Außerdem finden sich weitere Einträge über Juden aus dem Lodzer Ghetto, die sich zeitweise in Reppen aufgehalten haben sollen. Wahrscheinlich hängt dieser Umstand mit einem besonderen Kapitel der neueren deutschen Geschichte zusammen, der bislang weniger im Fokus stand. Ende 1940 begann das NS-Regime nach mehr als einem Jahr Planung mit dem Bau einer Reichsautobahn von Frankfurt (Oder) über Posen nach Lodz.

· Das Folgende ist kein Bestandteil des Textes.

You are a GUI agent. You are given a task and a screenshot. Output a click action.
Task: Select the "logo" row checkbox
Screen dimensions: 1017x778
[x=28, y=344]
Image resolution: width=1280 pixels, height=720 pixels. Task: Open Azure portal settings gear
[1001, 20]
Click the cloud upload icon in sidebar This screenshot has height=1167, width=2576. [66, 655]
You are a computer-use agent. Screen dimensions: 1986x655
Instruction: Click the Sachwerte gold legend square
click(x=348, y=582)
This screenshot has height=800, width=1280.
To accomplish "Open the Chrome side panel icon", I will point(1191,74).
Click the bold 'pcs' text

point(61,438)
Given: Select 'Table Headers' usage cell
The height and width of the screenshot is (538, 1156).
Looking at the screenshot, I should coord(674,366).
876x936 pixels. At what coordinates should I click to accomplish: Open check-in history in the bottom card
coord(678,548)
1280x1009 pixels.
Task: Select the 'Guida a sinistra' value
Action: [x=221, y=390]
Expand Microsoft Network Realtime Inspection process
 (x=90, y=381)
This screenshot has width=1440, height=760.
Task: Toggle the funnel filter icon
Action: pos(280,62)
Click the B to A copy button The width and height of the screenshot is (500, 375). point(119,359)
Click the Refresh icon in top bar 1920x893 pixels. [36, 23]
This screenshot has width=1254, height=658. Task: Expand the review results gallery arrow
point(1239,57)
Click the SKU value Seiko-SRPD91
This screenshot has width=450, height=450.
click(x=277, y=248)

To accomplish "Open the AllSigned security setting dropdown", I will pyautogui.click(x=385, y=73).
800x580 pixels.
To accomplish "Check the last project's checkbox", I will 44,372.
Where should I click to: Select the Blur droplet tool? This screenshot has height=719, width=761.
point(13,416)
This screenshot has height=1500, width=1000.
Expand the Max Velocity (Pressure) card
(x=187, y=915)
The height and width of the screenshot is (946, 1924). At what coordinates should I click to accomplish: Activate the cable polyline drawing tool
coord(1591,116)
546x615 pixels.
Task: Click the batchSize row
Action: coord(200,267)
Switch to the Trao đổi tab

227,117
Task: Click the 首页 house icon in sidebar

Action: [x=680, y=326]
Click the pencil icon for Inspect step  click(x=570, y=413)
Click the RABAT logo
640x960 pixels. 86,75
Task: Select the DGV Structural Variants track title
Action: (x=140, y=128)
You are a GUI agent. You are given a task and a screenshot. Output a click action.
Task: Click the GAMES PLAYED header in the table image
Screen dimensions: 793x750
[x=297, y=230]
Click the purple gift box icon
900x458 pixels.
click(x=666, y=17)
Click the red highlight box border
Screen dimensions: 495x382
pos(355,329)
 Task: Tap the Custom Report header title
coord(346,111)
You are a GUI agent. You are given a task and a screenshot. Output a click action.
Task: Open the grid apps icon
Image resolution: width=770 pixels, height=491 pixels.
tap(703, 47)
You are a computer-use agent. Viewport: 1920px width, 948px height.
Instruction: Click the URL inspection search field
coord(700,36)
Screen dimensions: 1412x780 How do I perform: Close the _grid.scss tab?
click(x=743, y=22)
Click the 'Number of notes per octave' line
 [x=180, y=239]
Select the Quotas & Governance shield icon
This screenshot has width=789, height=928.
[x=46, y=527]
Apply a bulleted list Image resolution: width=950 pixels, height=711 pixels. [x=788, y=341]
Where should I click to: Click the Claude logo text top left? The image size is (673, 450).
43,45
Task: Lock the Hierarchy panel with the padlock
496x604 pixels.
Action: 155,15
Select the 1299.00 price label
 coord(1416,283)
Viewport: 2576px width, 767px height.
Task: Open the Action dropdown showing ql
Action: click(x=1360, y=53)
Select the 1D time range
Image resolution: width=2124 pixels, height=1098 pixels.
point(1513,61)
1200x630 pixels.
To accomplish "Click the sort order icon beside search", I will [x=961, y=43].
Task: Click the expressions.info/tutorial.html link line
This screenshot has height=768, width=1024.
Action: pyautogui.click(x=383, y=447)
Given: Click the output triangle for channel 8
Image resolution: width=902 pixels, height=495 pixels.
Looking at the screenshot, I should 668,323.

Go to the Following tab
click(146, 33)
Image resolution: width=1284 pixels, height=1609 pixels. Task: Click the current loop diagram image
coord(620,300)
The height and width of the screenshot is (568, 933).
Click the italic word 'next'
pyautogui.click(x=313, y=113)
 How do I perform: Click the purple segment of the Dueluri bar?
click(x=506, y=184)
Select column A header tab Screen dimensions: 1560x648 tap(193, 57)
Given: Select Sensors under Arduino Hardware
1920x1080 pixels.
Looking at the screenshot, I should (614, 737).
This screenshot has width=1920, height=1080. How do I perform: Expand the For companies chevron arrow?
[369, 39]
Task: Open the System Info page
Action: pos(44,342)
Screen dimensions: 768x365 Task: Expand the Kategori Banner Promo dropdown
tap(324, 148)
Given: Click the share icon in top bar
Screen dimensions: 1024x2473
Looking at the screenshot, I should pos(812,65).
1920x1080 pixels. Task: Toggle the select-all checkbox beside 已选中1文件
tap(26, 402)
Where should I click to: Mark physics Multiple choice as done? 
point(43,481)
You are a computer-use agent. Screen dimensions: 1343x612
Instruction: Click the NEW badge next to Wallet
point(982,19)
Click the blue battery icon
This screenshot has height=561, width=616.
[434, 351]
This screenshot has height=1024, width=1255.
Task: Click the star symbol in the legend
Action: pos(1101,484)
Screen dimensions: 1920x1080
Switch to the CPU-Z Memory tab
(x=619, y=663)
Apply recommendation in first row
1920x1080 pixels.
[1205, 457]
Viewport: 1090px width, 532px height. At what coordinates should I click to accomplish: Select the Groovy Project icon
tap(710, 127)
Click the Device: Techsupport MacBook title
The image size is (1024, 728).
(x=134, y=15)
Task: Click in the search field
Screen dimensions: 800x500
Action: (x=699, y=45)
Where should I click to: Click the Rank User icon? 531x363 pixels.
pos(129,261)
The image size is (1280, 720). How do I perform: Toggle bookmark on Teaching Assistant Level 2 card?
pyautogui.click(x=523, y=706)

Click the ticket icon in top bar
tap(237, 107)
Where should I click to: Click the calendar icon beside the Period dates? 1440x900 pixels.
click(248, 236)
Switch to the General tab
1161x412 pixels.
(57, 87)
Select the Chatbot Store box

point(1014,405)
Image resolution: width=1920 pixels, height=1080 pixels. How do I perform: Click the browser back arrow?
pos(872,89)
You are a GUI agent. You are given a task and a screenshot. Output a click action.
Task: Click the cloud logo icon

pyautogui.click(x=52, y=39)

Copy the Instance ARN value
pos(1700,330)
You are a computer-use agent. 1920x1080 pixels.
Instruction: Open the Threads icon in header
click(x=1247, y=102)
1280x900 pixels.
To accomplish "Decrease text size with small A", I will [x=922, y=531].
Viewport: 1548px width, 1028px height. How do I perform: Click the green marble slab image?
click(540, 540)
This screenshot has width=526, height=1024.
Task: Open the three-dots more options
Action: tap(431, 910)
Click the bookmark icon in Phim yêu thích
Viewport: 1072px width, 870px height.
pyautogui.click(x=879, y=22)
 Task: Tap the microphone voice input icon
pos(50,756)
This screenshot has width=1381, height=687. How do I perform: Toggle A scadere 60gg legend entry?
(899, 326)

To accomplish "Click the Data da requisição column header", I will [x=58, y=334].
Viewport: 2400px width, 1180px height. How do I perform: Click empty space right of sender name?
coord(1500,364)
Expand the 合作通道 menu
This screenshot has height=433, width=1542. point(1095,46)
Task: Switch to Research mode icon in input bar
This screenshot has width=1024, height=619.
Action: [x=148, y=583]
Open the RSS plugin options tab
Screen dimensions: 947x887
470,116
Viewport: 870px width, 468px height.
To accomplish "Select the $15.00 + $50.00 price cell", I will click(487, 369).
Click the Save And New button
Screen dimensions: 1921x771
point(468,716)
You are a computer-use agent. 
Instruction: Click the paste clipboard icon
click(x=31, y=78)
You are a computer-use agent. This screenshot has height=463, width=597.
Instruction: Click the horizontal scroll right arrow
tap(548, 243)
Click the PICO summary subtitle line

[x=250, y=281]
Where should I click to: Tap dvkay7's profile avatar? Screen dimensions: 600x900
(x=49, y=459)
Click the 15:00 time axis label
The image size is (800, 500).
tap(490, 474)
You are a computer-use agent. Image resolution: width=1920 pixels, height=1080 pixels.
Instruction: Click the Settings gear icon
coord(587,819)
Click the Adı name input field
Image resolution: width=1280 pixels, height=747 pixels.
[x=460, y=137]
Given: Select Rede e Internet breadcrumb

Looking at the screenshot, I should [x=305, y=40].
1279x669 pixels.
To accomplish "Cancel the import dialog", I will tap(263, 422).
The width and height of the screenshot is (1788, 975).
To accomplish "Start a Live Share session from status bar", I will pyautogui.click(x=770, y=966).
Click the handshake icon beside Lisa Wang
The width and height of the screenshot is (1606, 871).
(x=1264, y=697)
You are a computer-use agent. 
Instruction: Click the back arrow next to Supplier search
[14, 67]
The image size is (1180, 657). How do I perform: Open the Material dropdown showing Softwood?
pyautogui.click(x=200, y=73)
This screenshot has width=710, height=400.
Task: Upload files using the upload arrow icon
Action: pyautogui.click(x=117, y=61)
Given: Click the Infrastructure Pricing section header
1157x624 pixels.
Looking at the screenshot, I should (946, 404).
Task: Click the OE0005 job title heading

Da hierfür keine deutschen Arbeiter mehr eingesetzt werden konnten, griffen die Planer massenhaft auf Zwangsarbeiter zurück, die sich aus ausländischen Kriegsgefangenen sowie aus Juden des Ghettos in Lodz und aus „Provinz-Ghettos“ des Warthegaus zusammensetzten. In die auf 37 Standorte an der zu bauenden Strecke verteilten Arbeitslager wurden zwischen 12.000 und 20.000 Menschen deportiert. Zwei dieser Lager befanden sich bei Reppen. Unter schwersten Bedingungen lebten und arbeiteten hier bis zum Sommer 1943 jeweils ca. 200 bzw. 360 jüdische Zwangsarbeiter; sehr viele starben. Begraben wurden sie mit hoher Wahrscheinlichkeit auf dem Friedhof der Jüdischen Gemeinde von Reppen in Massengräbern. Ende 1942 wurde der Autobahnbau aufgrund der Kriegsentwicklung eingestellt; die Arbeitslager löste man jedoch erst im August 1943 auf und deportierte die noch Lebenden nach Auschwitz.

Nach 1945 gab es in Rzepin, wie die Stadt seit ihrer Zugehörigkeit zur Republik Polen hieß, keine Juden mehr. Jedoch erinnerten sich Zeitzeugen an den Ort des Friedhofes. Am 9. Mai 1985 weihte man im Stadtzentrum von Rzepin einen Gedenkstein in Erinnerung an die ermordeten Zwangsarbeiter des Ortes, ohne jedoch auf ihre jüdische Herkunft und den Autobahnbau hinzuweisen.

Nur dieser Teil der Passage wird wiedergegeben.